§ **EXERCISE REQUIREMENTS**
Starting at the line that contains "Viewport: 1480px width, 586px height.", quote every line through the end of the entries, word for word, skipping the pictures.

§ **TASK DATA**
- - - - - - -

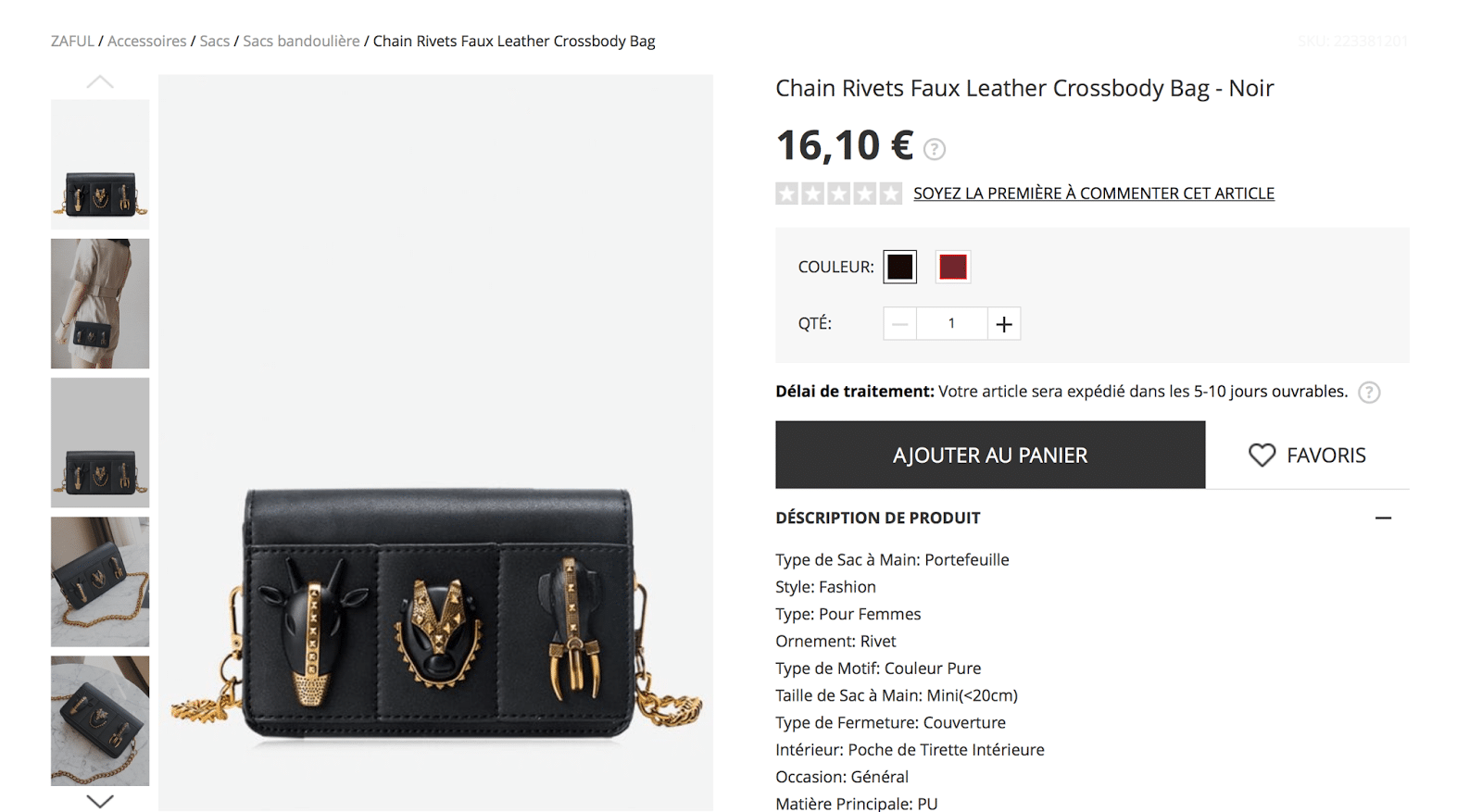The width and height of the screenshot is (1482, 812).
Task: Decrease quantity with the minus button
Action: (899, 324)
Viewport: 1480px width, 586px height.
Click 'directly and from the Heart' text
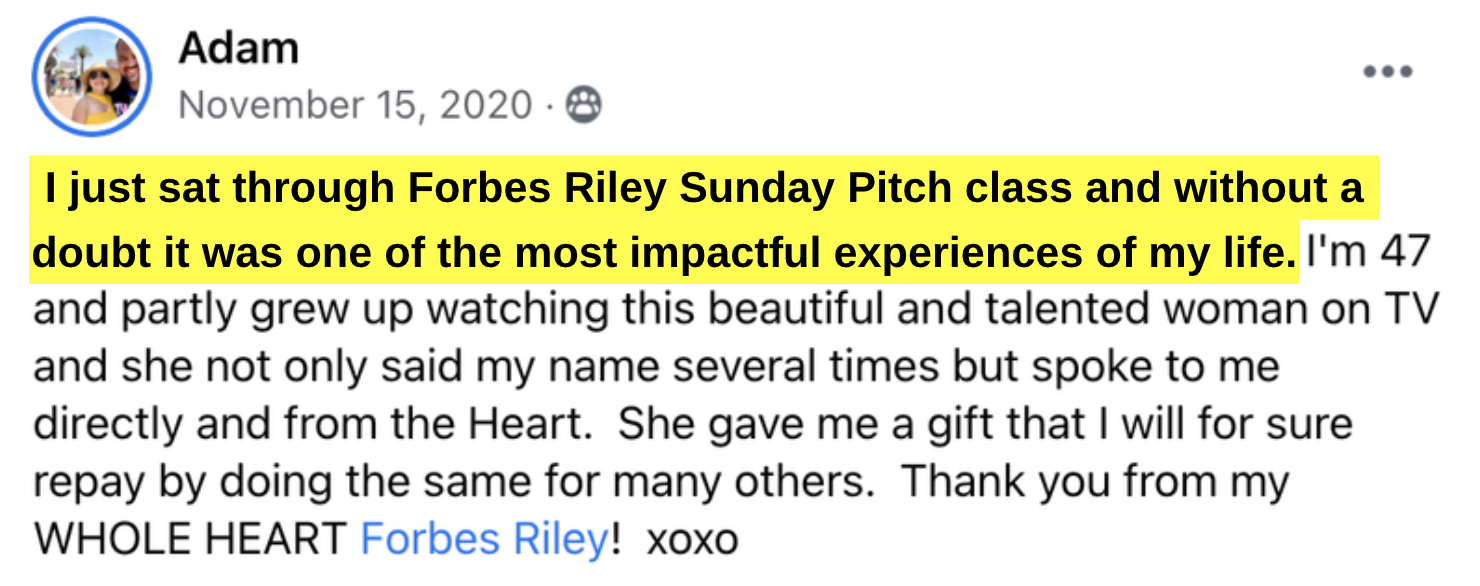308,425
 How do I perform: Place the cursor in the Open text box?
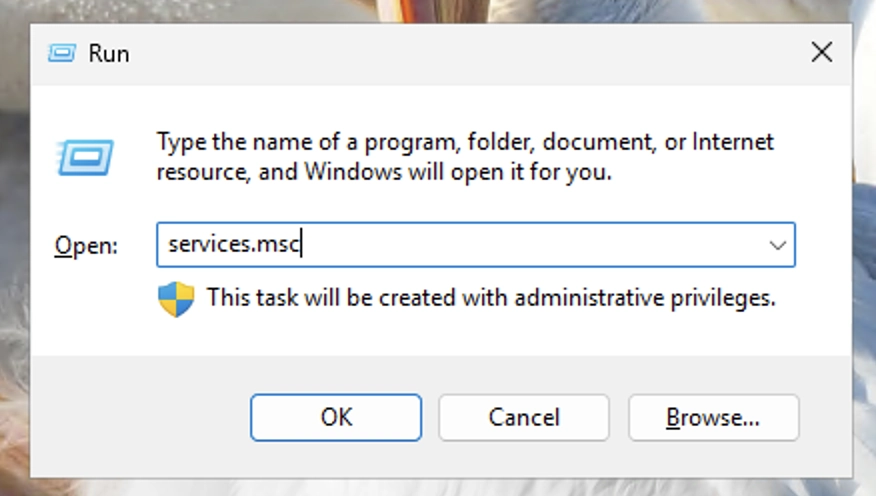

- - - - - - -

§ **EXERCISE RESPONSE**
Viewport: 1480px width, 586px height.
Click 'directly and from the Heart' text
308,425
 How do I perform: Place the cursor in the Open text box?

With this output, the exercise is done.